Material for this task

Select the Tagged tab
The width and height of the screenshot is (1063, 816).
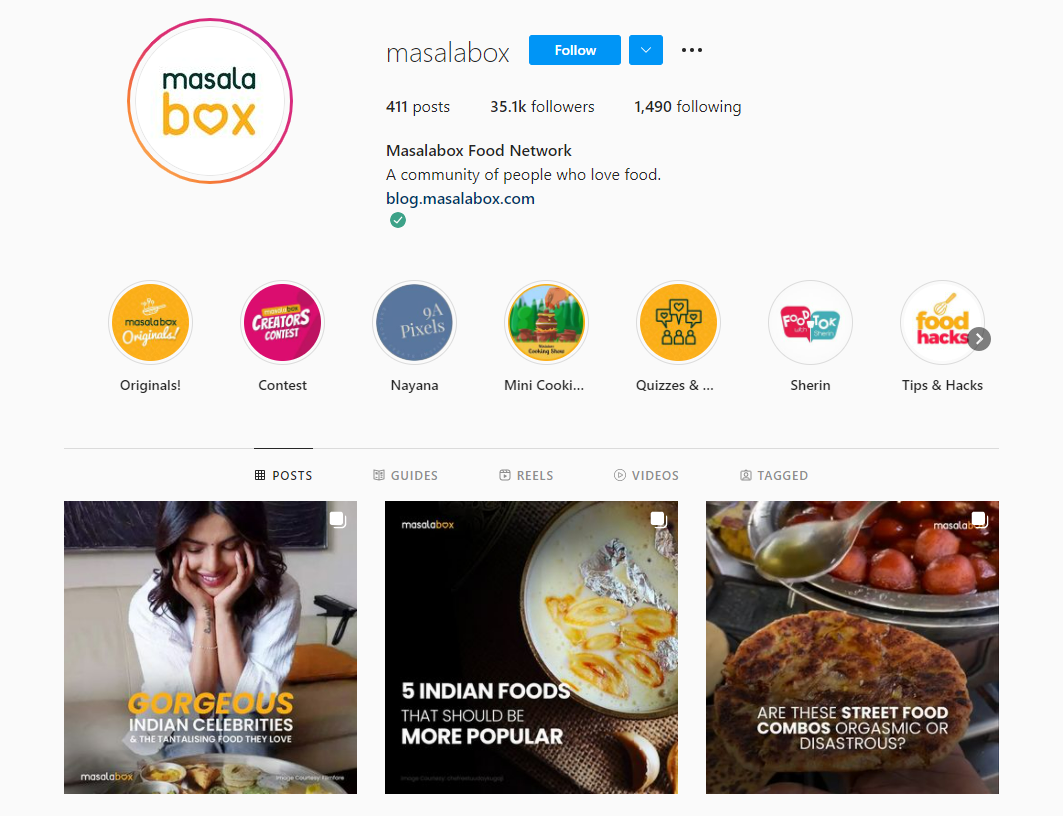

--

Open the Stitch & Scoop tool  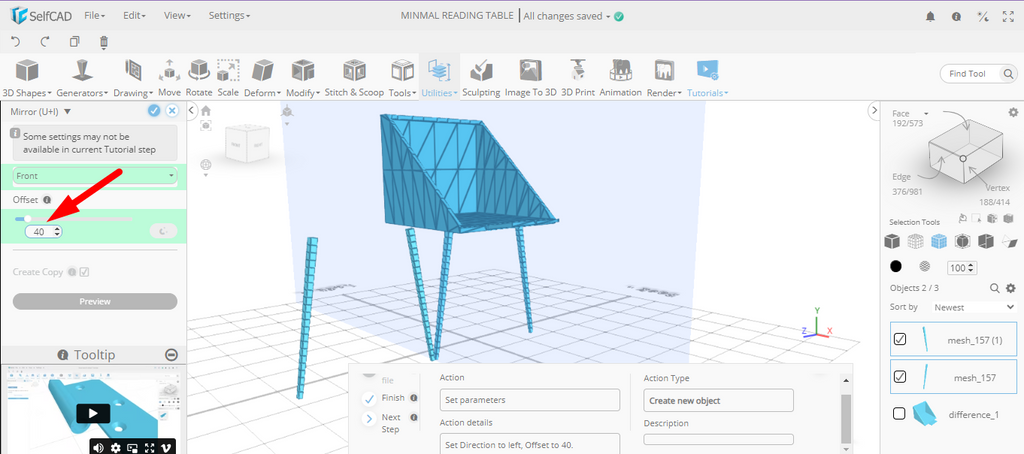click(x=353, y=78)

==

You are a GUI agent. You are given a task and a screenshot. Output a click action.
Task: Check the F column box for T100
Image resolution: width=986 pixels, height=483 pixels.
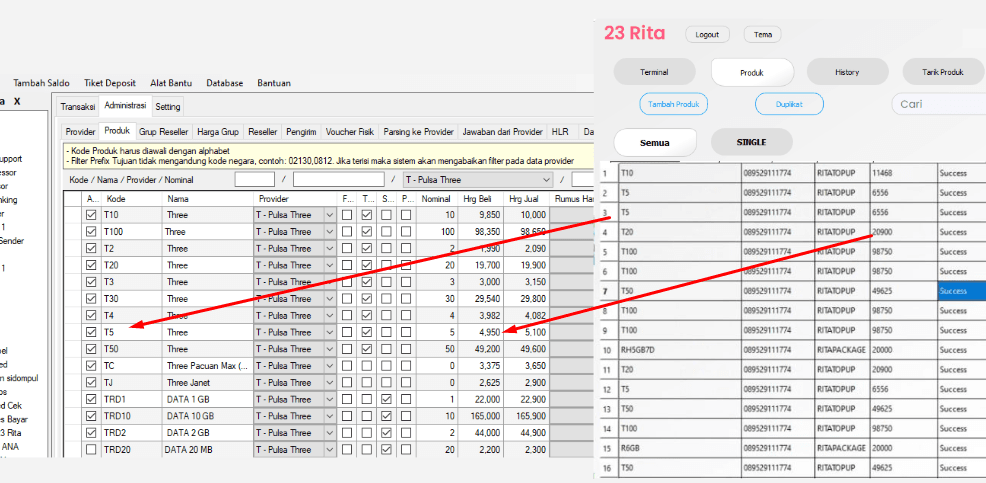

Task description
Repeat the lines from the line with "You are a GUI" to the line with "Image resolution: width=986", switching "click action" to "tap action" and leaving everything else unchanged.

Reply
You are a GUI agent. You are given a task and a screenshot. Output a tap action.
Task: Check the F column box for T100
Image resolution: width=986 pixels, height=483 pixels.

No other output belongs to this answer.